§ **What you should do**:
Skip every picture while you write out the records below, from the first line through the one that contains "You are a GUI", both ends kept.

==== Data excerpts ====

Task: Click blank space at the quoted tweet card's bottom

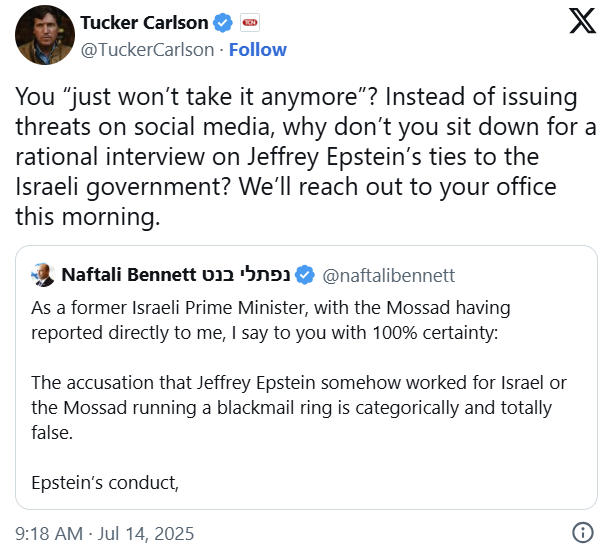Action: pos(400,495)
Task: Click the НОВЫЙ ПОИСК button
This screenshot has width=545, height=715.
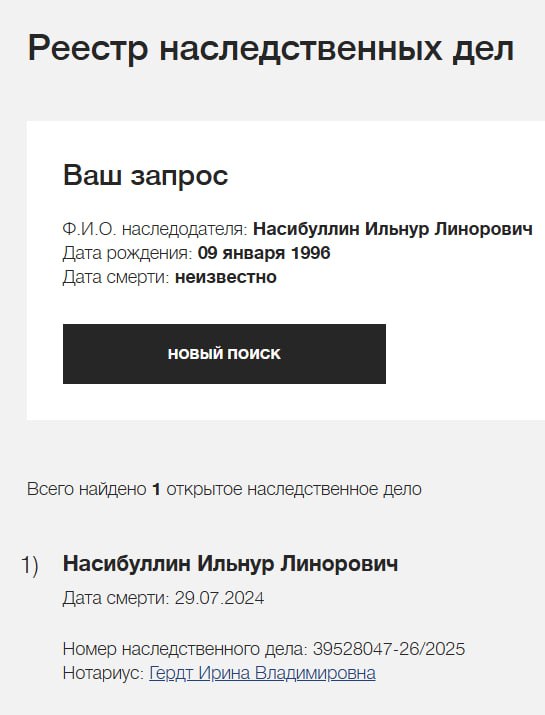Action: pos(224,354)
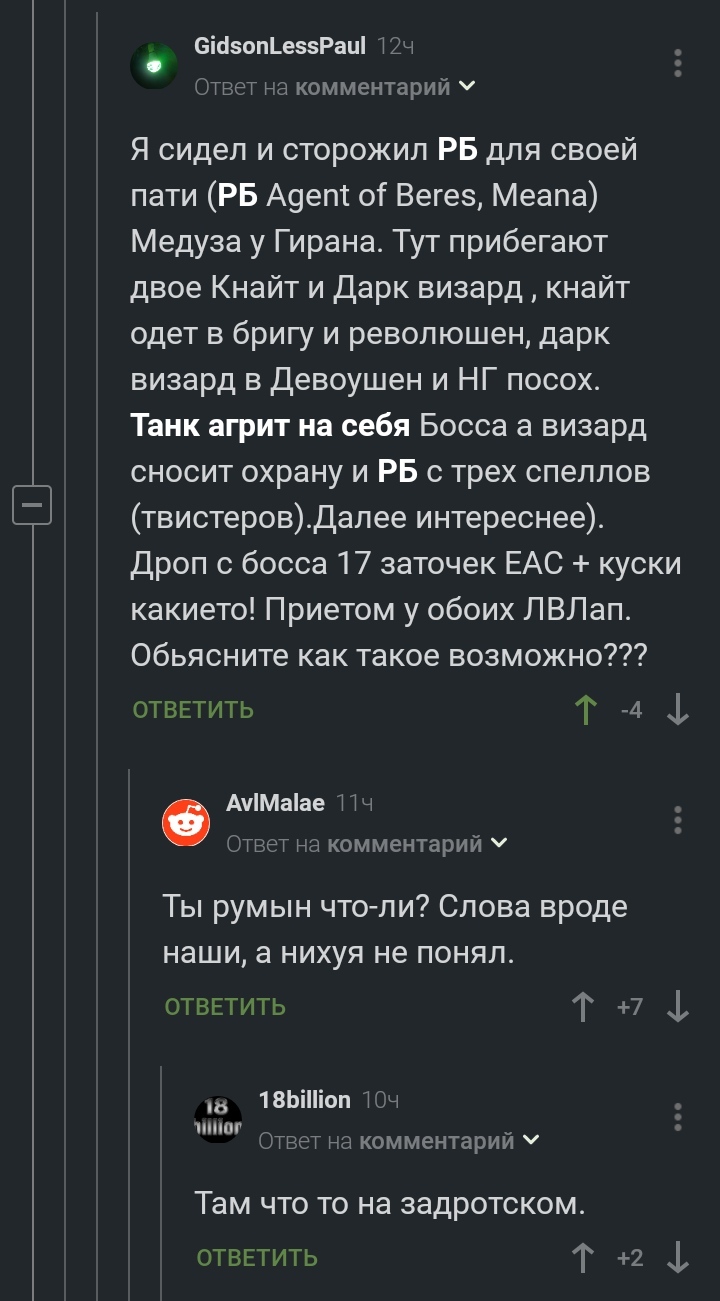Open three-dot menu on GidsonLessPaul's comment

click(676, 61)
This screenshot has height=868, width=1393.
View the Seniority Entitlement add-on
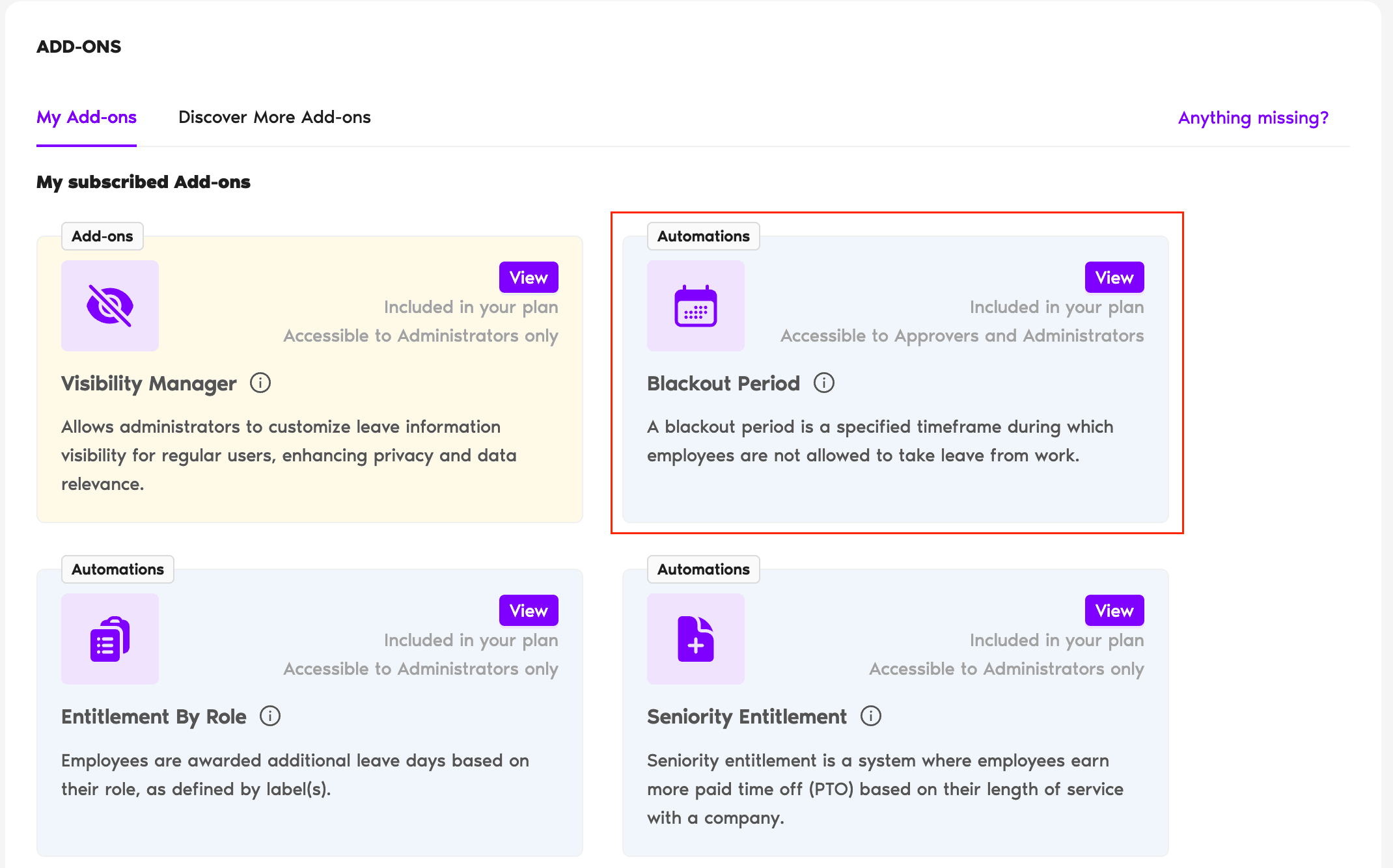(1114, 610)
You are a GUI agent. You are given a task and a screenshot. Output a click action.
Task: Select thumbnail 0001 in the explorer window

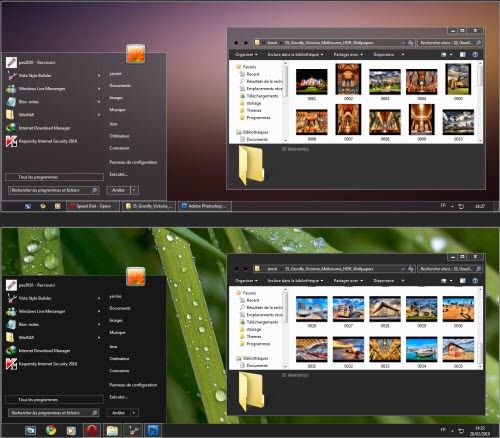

====

§ **Solved exercise**:
Task: Click blank space at the quoted tweet card's bottom

Action: pos(400,495)
Task: Click the НОВЫЙ ПОИСК button
This screenshot has width=545, height=715.
Action: pos(224,354)
Open three-dot menu on GidsonLessPaul's comment

click(676, 61)
This screenshot has height=868, width=1393.
View the Seniority Entitlement add-on
(1114, 610)
You are a GUI agent. You are given a task and a screenshot. Output a click action.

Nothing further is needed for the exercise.